Le claquage de portes, bing, bang, bing, bang. La vie nocturne qui fait fi avec une morgue superbe de la fatigue parentale qui aimerait bien dormir. Le flot ininterrompu d’une conversation téléphonique en perpétuelle double ligne, ponctuée de drames à gogo, d’explications enflammées et de grands cris “She did WHAT?!” juste au moment où vous aviez cru qu’elle avait enfin raccroché. Les émotions, toutes exprimées dans chacune de leurs nuances, sont aussi variées que pleines de surprises.

Tant de partage émeut, forcément.

Les atomiques filles sont comme les chats qui marquent leur territoire et laissent des traces de mue un peu partout sur leur passage. Que cela soit bien clair, le territoire leur appartient et vous êtes chez elles, jamais l’inverse. Le fait que vous soyez celui (et celle…) qui paye en écus sonnants et trébuchants le dit territoire en question est un détail trivial. Oser énoncer la chose serait du même ordre que de péter au micro en recevant la Légion d’Honneur. Une trahison consternante du protocole.

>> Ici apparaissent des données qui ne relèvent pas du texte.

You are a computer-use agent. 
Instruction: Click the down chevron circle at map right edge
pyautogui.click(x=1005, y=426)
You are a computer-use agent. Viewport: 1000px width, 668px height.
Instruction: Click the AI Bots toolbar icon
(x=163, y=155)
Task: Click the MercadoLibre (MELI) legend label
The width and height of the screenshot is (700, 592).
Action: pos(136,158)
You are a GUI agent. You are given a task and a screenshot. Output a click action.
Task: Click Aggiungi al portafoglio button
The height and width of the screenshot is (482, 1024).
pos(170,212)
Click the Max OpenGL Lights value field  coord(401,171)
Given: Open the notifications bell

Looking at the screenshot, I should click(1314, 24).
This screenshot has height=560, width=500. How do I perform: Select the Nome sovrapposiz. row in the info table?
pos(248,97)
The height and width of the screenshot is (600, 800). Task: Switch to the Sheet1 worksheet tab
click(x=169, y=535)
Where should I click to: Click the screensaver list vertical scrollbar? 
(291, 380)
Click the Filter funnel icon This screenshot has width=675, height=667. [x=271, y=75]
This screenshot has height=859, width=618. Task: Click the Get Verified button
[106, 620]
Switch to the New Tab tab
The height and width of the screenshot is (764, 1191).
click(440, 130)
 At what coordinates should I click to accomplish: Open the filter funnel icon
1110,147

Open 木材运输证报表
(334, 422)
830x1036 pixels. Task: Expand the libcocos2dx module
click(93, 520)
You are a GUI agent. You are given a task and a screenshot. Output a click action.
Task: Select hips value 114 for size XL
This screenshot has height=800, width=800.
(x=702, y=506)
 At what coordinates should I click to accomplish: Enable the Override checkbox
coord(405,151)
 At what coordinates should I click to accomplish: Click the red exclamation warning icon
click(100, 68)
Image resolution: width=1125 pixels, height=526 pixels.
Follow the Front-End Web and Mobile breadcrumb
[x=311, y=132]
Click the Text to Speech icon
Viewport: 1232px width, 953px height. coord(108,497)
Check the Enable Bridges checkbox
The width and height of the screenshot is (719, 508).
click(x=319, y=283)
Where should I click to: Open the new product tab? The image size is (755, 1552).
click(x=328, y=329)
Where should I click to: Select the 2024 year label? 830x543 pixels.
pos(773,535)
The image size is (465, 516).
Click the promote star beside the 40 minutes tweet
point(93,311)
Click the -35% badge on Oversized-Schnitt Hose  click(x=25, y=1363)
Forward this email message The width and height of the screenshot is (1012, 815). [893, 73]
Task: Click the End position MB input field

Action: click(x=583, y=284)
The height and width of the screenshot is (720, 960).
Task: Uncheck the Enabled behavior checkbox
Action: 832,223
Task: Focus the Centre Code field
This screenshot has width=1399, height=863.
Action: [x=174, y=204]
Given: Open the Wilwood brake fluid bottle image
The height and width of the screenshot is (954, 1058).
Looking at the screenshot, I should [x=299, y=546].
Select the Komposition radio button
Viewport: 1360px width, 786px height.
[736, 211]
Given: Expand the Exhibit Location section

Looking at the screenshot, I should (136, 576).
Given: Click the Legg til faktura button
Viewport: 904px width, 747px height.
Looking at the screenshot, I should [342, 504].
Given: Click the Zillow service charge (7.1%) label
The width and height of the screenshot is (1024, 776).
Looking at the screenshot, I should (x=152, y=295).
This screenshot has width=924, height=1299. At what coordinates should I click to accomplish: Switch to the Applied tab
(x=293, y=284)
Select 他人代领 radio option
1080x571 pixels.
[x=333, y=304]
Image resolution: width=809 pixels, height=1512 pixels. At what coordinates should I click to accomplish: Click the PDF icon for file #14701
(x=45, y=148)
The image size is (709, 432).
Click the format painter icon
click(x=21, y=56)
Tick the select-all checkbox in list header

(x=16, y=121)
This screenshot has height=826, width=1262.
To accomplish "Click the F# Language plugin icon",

Pour éviter de les assassiner, il suffit de se mettre à boire assez tôt le matin.

Je songe à fonder une association de survivants. On se ferait des martinis “spikés” au Celexa, histoire de bien relativiser tout ça et on cultiverait l’humour engraissé au purin de sauterelles.  Je crois que ça ferait un tabac.

Faste semaine!

Après mes amis qui tombent amoureux, voilà que d’autres amis célèbrent leur succès professionnel. Quel printemps tout de même!

Caroline Allard, alias “Mère Indigne” a reçu le grand prix littéraire Archambault (assorti d’une chouette bourse qui lui permettra de s’acheter tout plein de robes chez Georges).

Et Pierre-Yves Bernard, alias Rex D’Anjou, a fracassé le box office du week-end avec la suite des aventures du Romano Fafard dans une Galaxie près de chez lui.

Ils sont la preuve que le succès populaire et la qualité peuvent marcher enlacés dans le soleil couchant, une bouteille de rhum à la main. Et il n’y a rien de meilleur que de célébrer un succès qui repose sur un vrai talent. Envoyez le champagne et que ça saute!

Par souci de transparence, comme dirait mon autre ami Patrick Lagacé, je connais de près Caroline et Pierre-Yves. On va en profiter pour régler ici quelque chose qui gosse régulièrement. Au Québec, il n’y a pas d’objectivité possible, tout le monde se connait. On n’est pas l’Amérique des cinquante-deux états pour se permettre un gargantuesque SIX degrés de séparation.

Non, au Québec, c’est .5 degrés de séparation. Alors ici ou ailleurs, j’écris souvent sur des gens que je connais déjà.

Que voulez-vous. On n’empêche pas un petit coeur d’aimer.

Fan attitude

He ben, y’en a une qui perd pas de temps!  Remarquez que comme virus, le goût immodéré pour la robe, c’est mieux que la gastro.

Je sais que Mère Indigne adoooore quand je parle de gastro.  Pourquoi se priver de ce qu’il y a de mieux dans la vie, je vous le demande un peu?